Pour lire ou relire quelques articles sur Auguste Perret et/ou Le Havre :
etc...Bon courage.







samedi 9 avril 2022

Le Patrimoine Moderne et Contemporain n'est pas dans l'isoloir

Dans un récent article du Monde, Isabelle Regnier* tente de nous alerter et de nous expliquer pourquoi l'architecture moderne et contemporaine est si méprisée par les politiques. On y reconnaît bien tous les arguments habituels (souvent développés ici-même) et toutes les responsabilités égrenées les unes après les autres. Pourtant c'est assez simple de savoir qui est en grande part responsable de ce peu d'intérêt, c'est bien ceux qui sont en charge normalement de faire le classement et les inscriptions : les services des DRAC, les conservations des Monuments Historiques.
Si notre expérience personnelle dans le domaine vaut quelque chose c'est bien toujours d'être en contact avec des services réticents (voire méprisants**) réagissant toujours à la dernière minute, souvent d'ailleurs sous la pression des associations, des citoyens, comme si le classement ou l'inscription d'une architecture contemporaine ou moderne devait toujours se faire dans l'urgence d'une menace ou dans la honte de ne pas avoir agi plus tôt (Candilis).

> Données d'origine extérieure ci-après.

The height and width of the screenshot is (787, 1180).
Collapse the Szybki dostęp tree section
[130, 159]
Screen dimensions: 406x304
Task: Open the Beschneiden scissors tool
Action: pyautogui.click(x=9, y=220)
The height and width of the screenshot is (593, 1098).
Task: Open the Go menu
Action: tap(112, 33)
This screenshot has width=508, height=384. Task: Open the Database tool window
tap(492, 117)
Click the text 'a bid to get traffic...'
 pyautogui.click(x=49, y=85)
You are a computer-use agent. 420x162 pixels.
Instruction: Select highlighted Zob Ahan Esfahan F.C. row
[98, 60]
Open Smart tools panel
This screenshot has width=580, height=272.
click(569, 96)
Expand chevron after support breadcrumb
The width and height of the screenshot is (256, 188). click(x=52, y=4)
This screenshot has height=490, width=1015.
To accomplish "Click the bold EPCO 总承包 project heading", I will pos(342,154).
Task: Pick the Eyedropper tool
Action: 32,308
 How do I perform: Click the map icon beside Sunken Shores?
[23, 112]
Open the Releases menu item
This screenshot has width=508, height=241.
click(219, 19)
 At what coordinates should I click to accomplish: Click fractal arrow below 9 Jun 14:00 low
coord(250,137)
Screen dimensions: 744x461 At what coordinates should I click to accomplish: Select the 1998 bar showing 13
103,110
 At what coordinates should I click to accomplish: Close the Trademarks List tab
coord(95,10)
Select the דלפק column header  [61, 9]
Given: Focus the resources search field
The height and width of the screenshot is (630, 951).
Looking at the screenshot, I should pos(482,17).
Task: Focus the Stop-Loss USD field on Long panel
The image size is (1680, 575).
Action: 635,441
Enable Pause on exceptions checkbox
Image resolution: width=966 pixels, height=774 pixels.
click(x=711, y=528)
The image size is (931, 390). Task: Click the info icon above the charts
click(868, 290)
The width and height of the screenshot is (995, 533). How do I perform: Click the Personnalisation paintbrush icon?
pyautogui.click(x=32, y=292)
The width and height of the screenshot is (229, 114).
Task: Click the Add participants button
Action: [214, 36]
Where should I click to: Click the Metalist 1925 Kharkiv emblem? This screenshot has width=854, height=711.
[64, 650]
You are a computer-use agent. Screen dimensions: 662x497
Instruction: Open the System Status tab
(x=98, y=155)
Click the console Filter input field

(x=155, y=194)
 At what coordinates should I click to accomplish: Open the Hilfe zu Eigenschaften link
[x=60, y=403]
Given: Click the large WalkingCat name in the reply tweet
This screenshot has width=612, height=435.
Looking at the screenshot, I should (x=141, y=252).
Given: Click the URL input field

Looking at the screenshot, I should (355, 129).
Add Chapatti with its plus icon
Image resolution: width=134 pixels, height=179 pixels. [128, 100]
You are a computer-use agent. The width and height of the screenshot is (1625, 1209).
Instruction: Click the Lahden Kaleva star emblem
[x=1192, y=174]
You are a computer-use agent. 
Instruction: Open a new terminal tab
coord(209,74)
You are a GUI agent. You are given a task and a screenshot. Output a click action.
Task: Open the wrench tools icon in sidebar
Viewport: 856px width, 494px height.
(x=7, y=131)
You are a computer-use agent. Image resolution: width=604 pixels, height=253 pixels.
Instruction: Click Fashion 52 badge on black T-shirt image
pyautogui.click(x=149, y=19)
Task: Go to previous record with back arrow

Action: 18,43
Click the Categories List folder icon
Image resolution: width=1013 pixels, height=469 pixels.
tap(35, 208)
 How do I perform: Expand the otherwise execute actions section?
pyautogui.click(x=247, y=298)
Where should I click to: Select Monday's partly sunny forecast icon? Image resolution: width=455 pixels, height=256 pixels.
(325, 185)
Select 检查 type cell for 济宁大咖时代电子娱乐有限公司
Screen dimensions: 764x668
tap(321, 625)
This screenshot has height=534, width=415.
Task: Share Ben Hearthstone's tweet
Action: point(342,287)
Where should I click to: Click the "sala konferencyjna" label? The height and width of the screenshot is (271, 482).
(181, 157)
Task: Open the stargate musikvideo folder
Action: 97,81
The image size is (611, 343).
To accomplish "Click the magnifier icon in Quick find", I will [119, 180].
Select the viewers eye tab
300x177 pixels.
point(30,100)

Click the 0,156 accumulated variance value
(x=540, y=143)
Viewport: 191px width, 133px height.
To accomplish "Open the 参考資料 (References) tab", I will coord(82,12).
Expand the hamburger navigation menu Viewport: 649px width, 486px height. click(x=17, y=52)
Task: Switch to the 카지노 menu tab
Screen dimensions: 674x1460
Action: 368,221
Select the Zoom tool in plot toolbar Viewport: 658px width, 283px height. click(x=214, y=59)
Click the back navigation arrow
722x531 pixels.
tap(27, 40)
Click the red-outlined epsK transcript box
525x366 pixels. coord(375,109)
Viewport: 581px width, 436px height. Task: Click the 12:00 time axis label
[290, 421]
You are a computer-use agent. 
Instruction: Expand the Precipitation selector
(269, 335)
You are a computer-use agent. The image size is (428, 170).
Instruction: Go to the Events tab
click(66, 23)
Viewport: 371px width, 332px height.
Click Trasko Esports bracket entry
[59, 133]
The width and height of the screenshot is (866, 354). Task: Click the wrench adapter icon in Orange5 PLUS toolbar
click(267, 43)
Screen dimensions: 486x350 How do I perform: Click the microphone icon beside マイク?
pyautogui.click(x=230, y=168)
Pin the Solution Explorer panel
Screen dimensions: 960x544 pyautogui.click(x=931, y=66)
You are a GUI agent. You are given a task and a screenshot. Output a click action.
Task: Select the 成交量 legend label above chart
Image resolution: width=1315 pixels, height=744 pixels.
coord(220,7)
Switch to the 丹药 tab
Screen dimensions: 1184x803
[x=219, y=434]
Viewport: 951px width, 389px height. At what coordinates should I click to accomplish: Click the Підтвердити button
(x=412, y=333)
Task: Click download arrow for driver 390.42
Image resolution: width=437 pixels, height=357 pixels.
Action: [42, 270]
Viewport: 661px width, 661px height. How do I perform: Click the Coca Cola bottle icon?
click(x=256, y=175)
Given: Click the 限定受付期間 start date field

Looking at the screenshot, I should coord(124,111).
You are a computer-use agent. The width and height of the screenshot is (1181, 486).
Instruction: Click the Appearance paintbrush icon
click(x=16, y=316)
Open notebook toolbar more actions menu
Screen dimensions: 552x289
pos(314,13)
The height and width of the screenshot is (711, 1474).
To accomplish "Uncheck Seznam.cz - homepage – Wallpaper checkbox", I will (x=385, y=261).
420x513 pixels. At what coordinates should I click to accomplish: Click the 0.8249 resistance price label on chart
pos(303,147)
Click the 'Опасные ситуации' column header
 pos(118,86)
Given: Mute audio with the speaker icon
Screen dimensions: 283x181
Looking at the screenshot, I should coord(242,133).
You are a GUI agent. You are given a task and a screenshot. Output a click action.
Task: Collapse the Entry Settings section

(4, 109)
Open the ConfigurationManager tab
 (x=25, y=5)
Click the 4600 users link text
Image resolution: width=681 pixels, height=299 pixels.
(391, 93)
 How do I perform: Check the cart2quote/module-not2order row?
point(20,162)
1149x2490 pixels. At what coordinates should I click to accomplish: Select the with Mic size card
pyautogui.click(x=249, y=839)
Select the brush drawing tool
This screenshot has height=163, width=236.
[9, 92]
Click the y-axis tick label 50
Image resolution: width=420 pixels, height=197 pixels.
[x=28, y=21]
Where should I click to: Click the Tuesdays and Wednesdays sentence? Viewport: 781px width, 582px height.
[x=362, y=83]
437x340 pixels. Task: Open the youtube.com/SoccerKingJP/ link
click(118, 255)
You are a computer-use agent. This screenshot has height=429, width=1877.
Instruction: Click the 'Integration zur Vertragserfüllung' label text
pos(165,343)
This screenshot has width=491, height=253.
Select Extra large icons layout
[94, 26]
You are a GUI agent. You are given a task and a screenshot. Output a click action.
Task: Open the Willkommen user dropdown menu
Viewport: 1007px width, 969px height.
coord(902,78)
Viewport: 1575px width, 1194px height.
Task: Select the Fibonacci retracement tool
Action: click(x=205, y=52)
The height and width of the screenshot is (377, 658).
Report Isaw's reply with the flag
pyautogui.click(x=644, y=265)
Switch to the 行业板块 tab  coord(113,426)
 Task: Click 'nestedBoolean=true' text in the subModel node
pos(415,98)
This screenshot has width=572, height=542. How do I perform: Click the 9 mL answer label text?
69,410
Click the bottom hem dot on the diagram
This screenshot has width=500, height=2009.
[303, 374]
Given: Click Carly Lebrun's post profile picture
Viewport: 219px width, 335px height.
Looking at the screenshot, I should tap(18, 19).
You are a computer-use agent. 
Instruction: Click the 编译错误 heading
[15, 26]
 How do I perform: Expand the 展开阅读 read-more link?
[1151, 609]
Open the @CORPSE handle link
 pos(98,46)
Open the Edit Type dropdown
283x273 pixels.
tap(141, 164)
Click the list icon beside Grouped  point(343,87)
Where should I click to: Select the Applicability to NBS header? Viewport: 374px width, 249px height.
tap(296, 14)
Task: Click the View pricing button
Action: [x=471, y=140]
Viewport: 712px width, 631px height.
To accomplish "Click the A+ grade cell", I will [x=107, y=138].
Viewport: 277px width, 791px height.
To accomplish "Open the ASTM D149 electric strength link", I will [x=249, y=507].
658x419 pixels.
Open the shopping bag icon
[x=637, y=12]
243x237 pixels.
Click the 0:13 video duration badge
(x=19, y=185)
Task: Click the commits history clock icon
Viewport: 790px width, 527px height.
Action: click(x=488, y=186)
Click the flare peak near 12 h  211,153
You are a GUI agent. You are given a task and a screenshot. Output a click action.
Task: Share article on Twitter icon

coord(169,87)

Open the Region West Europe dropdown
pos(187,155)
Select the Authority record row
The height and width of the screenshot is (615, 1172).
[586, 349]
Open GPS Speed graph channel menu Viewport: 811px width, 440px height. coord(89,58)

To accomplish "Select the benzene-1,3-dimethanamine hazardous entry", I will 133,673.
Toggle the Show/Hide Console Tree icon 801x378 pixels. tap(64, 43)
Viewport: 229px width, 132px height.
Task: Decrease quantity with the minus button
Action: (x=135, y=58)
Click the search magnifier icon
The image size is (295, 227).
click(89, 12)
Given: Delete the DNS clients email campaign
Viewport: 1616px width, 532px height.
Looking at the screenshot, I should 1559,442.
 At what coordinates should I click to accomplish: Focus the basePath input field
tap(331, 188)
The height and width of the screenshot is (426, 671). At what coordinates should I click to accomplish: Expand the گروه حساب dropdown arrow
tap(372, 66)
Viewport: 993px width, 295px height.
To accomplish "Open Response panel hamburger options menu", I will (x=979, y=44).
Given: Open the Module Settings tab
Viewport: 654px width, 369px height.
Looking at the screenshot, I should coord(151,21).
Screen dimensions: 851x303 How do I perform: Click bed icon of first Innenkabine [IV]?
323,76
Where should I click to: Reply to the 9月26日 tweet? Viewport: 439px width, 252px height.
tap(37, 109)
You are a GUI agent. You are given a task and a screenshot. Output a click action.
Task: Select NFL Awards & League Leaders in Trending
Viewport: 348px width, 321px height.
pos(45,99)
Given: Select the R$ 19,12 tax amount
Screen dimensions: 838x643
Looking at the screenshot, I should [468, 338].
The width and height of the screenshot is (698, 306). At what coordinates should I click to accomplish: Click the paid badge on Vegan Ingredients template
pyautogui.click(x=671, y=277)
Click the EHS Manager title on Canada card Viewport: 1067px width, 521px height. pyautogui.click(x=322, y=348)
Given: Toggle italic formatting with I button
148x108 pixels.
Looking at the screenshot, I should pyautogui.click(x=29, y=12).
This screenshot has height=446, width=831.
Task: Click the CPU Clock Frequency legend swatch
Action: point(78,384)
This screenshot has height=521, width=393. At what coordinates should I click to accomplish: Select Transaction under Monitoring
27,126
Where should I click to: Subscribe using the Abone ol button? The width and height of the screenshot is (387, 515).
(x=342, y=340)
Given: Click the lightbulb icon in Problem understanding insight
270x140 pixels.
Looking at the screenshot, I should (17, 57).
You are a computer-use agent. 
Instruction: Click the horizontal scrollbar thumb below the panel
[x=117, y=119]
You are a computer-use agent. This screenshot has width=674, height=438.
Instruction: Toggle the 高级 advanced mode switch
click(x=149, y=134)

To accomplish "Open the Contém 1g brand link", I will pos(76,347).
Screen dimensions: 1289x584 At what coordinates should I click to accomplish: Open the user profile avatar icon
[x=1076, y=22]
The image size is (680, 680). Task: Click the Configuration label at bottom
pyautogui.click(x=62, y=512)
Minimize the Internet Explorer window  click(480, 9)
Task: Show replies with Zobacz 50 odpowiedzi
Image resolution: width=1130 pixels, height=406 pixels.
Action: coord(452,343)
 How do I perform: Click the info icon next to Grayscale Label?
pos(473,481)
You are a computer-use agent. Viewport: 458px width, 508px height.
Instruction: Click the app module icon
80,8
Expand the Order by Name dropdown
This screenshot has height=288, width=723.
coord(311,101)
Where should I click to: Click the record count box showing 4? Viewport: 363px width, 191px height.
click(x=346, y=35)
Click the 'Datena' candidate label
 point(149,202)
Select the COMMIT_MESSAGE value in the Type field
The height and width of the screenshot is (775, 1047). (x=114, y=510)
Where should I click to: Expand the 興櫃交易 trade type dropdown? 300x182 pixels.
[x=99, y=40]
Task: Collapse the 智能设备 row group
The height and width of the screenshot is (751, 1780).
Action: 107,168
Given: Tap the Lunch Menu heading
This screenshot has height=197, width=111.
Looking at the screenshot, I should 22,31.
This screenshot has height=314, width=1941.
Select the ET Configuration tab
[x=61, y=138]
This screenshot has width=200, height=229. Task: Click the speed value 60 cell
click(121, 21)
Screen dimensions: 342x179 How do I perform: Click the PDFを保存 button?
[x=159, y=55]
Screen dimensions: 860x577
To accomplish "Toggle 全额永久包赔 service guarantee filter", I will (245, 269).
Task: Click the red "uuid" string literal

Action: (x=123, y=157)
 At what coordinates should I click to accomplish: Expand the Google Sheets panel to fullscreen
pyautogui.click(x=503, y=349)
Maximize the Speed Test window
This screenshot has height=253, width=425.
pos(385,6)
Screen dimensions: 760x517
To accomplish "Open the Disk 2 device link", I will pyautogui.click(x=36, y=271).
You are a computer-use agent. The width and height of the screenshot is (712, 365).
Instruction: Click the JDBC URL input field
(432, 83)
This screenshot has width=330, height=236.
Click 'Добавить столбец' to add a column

D'ailleurs c'est bien l'argument que l'on lit dans l'article de Isabelle Regnier où il est clairement dit que ce classement doit être "la bombe atomique" soufflant toute contestation en une seule fois sous la pression. Quand ça se passe bien...
Mais pourquoi agréer à cet argument ? Pourquoi le travail de fond, régulier, apaisé, fait dans le temps du déroulement de l'histoire n'agit pas d'abord ? Pourquoi un inventaire et le fameux et inutile Label Architecture Remarquable ne servent pas automatiquement  à un classement ? Comme si les bâtiments émergeaient soudain d'une brume étrange faite d'oubli, de mépris et d'un manque total d'éducation à l'histoire de l'architecture.
Car cette histoire se déroule sous nos yeux, on sait aujourd'hui, en grande partie ce qui fera l'exception et la culture de demain. On sait générationnellement ceux et celles qui ont marqué l'histoire. Jean Nouvel, Portzamparc, Ricciotti, Ciriani, Gaudin, Hammoutène, Lacaton et Vassal, Edith Girard et tant tant tant d'autres. Qui procède à l'inventaire futur et prochain (25 ans) de ces architectures ? Regardez comment il aura fallu l'urgence d'une situation alarmante pour que le travail internationalement reconnu de Renée Gailhoustet et de Jean Renaudie à Ivry-sur-Seine accède enfin à un Label pour l'une (misogynie de la protection ?) et inventaire pour l'autre. C'est pourtant visible non ? Rem Koolhaas y vient même en balade.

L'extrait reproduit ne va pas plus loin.